One of the authors of today's report - Monitoring Poverty and Social Exclusion in Wales 2013 - says politicians in Westminster and Wales need to focus on improving workers' pay and hours, as well as job creation.
Peter Kenway, the Director of the New Policy Institute, says "the politicians have been very alert to the idea that people aren't working enough. They have had nothing to say about pay - and we're saying they need to do something about that."
He advocates the introduction of a Living Wage across Wales. The idea is promoted by the Living Wage Foundation, and based on the amount an individual needs to earn to cover the basic costs of living.
It is set at £7.45 per hour, and higher for London. Cardiff is one of several big local authorities in the UK to adopt it.
The report found 690,000 people in Wales are in poverty - nearly a quarter of the population of just over 3 million.
It reveals a much higher number of families living in poverty when workers are part-time, and earning less than the Living Wage.

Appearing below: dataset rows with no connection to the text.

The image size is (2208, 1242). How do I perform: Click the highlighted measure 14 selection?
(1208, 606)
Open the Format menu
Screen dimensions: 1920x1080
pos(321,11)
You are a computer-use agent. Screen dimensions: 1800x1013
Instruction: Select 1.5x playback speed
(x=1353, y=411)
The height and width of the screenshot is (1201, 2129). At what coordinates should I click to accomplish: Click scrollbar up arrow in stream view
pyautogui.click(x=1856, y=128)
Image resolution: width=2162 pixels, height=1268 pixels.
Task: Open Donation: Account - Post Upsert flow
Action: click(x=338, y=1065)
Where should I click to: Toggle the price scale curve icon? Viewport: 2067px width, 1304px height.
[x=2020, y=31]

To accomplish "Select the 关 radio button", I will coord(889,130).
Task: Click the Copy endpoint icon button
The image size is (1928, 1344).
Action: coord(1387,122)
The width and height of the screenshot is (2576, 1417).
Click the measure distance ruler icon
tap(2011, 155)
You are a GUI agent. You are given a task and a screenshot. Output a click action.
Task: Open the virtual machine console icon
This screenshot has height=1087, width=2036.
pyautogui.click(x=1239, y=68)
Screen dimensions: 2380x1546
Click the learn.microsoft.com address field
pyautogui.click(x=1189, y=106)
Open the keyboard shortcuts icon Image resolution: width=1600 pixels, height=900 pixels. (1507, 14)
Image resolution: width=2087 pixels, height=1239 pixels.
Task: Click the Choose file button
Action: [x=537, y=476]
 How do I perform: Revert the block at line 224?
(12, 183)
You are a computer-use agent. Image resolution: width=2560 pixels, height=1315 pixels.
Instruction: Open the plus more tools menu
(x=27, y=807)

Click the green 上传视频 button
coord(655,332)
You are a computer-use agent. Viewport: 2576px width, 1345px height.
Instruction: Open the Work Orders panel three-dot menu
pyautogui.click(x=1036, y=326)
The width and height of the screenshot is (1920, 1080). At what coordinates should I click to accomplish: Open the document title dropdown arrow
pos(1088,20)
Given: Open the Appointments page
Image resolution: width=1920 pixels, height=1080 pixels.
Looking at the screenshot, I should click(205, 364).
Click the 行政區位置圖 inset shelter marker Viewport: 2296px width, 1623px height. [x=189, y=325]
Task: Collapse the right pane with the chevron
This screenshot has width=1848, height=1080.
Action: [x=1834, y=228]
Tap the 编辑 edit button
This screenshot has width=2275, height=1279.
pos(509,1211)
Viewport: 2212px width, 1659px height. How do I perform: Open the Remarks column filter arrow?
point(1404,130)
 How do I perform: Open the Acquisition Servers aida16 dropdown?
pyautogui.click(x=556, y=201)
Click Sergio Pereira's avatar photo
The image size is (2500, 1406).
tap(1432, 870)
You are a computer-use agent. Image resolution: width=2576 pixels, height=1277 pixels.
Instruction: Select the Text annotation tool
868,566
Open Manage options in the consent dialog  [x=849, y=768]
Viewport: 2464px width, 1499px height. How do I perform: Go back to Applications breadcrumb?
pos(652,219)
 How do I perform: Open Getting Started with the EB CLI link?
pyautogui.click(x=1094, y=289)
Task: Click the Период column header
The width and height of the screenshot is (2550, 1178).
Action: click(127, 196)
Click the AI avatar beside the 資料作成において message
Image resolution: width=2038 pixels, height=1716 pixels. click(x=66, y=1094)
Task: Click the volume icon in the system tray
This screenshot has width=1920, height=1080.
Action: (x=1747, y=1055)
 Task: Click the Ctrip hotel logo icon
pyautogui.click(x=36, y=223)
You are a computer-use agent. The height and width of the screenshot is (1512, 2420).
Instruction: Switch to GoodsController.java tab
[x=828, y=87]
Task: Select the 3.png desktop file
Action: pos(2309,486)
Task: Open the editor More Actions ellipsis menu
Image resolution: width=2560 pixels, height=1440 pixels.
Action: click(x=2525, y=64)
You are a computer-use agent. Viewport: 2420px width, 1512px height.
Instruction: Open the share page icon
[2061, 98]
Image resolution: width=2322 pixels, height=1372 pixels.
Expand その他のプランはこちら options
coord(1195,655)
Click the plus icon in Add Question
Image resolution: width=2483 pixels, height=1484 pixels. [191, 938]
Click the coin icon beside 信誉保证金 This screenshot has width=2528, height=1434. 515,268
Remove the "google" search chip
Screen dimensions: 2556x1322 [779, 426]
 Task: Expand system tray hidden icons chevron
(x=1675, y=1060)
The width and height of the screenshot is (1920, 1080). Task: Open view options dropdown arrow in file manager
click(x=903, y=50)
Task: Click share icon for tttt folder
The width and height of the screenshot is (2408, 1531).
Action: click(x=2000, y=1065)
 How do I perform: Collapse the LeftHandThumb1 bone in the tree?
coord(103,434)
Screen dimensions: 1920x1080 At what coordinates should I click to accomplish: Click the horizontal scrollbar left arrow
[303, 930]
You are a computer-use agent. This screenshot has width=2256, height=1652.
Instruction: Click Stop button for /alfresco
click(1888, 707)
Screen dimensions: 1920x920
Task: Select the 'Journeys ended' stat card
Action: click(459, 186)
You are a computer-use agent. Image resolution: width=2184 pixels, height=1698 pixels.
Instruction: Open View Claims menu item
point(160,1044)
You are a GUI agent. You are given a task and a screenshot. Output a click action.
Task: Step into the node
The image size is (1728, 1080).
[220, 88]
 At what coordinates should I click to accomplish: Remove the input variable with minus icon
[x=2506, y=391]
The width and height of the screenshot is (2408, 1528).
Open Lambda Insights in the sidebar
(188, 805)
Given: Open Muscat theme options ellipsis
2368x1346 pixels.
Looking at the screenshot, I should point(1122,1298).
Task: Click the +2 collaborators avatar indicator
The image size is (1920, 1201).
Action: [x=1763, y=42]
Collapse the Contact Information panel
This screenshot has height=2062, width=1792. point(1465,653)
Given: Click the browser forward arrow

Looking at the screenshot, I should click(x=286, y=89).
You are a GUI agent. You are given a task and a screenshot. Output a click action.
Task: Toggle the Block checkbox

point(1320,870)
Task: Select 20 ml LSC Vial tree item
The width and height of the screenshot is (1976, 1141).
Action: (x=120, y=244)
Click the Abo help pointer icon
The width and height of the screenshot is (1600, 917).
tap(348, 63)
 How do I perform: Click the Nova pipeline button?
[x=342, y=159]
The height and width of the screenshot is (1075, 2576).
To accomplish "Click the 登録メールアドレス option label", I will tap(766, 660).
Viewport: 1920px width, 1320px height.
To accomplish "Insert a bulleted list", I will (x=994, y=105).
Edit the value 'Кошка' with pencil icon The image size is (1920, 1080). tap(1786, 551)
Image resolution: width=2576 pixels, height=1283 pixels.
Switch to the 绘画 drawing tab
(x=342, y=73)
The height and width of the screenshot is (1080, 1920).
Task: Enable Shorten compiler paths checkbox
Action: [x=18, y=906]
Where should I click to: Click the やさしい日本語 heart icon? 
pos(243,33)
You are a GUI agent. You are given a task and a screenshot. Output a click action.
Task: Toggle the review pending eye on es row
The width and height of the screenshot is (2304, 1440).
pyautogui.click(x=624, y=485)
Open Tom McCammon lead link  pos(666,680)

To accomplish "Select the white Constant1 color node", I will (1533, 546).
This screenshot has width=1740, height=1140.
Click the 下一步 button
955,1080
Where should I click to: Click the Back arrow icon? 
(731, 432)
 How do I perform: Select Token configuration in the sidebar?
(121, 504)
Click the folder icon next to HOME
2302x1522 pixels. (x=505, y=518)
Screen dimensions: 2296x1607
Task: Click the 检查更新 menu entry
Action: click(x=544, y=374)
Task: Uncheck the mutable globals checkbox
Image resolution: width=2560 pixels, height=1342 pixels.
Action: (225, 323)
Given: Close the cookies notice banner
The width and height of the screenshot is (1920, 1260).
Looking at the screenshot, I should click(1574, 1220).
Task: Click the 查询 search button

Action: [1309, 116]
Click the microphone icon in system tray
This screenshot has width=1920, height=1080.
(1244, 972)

- 690,000 people in Wales were living in poverty in the three years to 2011/12 - a higher poverty rate than in England and Scotland
- 51 per cent of those in poverty are from working families, compared to jobless families
- 29 per cent of families working part-time live in poverty, compared to 7 per cent for full-time working families
- 23 per cent of workers earning less than the Living Wage of £7.45 per hour live in poverty, compared to 3 per cent of those earning more
A household is considered to be in poverty if its income (after tax and adjusted for household size) is below 60 per cent of the UK median for the year.
The report - published once every two years - was prepared by a team at the think tank the New Policy Institute, for the Joseph Rowntree Foundation.